Sunday, January 27, 2008

Looking For Her Everywhere; Finding Her in My Heart

Lesson Number Sixteen: There is Life After Death, If You Believe

The first thing I did after she died was put together a little photo album. I spent an entire evening digging through many of our family pictures from the thirteen years before and pulled out many photos of Bijoux. There were photos from her first night home, including my favorite one of her laying on top of Jim. He was on his back on our kitchen floor, and she was sprawled out on him, her paws towards his face. She was looking at me (I took the picture while I was laying on the floor also, but I was at Jim’s head, looking at Bijoux straight on) while she had a knotted-up sock hanging out of her mouth. Not only do I love the photo just because of how cute she looked, but it was also quite colorful, as Jim was wearing a red, white, and blue t-shirt that we purchased during the INXS “Kick” concert tour very recently.

The other pictures that "begged" to be included were some from Bijoux’s first birthday party, a photo of Bijoux standing (all four legs) on top of an end table in the living room, a picture of the toddler Dylan kissing her, and of course, the pictures from the day before her death. This photo album did make me cry, but it also made me laugh.

As I looked at her “super-sized” light blue water dish, I couldn’t figure out what to do with it. It was made of a heavy duty plastic, and seemed such a substantial thing to throw away, but I couldn’t imagine that I would be able to find anyone who’d want it, either. To pack it away in a box would be equally unreasonable. After some thought, I finally decided that I would plant some flowers in it. It was a nice way to recycle and remember at the same time!

The other activity I chose to engage in was writing a book about Bijoux. I learned so much from this little animal—there was so much give and take—that I felt I could honor her by writing about her.

Over the next week, I used a regular notebook to jot down a phrase that would jog my memory about every single thing I could remember about Bijoux. Although the initial purpose for writing everything down was the book, the act of making all of these notes actually helped my state of mind in a major way. When I finished writing everything I could, I felt enormously better.

On Friday, six days after Bijoux’s death, I left the house at 4:30 a.m. as usual, to teach my spin class. Driving down I-88, I was singing along with a song on the radio. A commercial followed, and I switched station. I was thrilled to hear a song that I hadn’t heard in a very, very long time. Suddenly, as I sang along, it occurred to me that it was “What You Need” by INXS, the group which we had seen in concert just before we brought Bijoux home—the group whose shirt Jim was wearing in that favorite photo of mine. I knew the song well, but felt as if I was hearing the lyrics for the very first time that morning. The words (copyright INXS) brought me to tears:

"Hey, here is the story
Forget about the trouble in life
Don't you know, it's not easy
When you gotta walk upon that line

That's why - You need
That's why - This is what you need
I'll give you what you need

Don't you get sad and lonely
You need a change from
What you do all day
Ain't no sense in all your crying
Just pick it up and throw it into shape

Hey you, won't you listen
This is not the end of it all
Don't you see there is a rhythm
I'll take you where you
Really need to be"

I find that there are two types of people in the world: people who believe that things happen for a reason, and people who deny any sense of mysticism or fate—they claim that whatever has mysteriously occurred is “strictly coincidence”. When I was younger, I would have belonged in the second group of people. However, as I have experienced more and more of life, my beliefs tend to fall into the former category. Depending upon which camp you’re in and how badly you like to argue about the ways of the world, this is where it could be possible to find comfort.

Direction A —
Lay out the records, from their first line through the line with "next week is", as a Markdown table with the columns Row and Line, numbering each line and leaving out blank lines.
The records that come next have no connection to the text above.

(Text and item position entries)
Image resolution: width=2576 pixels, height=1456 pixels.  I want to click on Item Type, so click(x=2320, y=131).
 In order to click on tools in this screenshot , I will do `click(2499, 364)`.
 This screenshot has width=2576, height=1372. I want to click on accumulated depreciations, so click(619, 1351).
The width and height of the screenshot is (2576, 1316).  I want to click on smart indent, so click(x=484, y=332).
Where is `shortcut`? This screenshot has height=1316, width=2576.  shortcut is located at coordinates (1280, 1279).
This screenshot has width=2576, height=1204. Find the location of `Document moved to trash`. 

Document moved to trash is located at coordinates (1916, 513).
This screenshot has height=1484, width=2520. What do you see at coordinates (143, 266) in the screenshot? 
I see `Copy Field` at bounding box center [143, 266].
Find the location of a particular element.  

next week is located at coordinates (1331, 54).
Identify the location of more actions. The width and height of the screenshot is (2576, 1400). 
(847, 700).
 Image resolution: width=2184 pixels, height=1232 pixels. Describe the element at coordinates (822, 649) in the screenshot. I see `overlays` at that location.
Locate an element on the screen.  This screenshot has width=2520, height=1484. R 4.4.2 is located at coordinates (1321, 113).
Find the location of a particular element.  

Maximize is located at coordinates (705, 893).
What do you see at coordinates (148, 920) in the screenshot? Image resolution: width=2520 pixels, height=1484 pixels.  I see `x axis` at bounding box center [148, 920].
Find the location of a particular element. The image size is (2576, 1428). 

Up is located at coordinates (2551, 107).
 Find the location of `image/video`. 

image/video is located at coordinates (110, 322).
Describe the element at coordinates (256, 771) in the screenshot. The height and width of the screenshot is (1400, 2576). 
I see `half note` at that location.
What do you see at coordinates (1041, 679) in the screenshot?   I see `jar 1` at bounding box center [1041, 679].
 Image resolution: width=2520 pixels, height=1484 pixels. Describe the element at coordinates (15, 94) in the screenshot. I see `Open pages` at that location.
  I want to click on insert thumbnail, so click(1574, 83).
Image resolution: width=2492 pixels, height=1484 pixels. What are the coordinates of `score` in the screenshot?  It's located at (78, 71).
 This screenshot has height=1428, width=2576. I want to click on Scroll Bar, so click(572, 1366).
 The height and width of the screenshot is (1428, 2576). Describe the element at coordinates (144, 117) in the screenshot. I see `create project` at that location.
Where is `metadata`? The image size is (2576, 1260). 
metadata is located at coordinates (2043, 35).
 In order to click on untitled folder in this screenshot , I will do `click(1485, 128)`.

Direction B —
Answer these questions about the post on Bijoux:
(i) What color was Bijoux's water dish, and what was done with it?
(ii) What song by INXS played on the radio on the drive to the spin class?
(iii) At what time did the writer leave the house that Friday?

Exercise response A —
| Row | Line |
|---|---|
| 1 | Image resolution: width=2576 pixels, height=1456 pixels.  I want to click on Item Type, so click(x=2320, y=131). |
| 2 |  In order to click on tools in this screenshot , I will do `click(2499, 364)`. |
| 3 |  This screenshot has width=2576, height=1372. I want to click on accumulated depreciations, so click(619, 1351). |
| 4 | The width and height of the screenshot is (2576, 1316).  I want to click on smart indent, so click(x=484, y=332). |
| 5 | Where is `shortcut`? This screenshot has height=1316, width=2576.  shortcut is located at coordinates (1280, 1279). |
| 6 | This screenshot has width=2576, height=1204. Find the location of `Document moved to trash`.  |
| 7 | Document moved to trash is located at coordinates (1916, 513). |
| 8 | This screenshot has height=1484, width=2520. What do you see at coordinates (143, 266) in the screenshot?  |
| 9 | I see `Copy Field` at bounding box center [143, 266]. |
| 10 | Find the location of a particular element.   |
| 11 | next week is located at coordinates (1331, 54). |

Exercise response B —
(i) Light blue; flowers were planted in it.
(ii) "What You Need."
(iii) 4:30 a.m.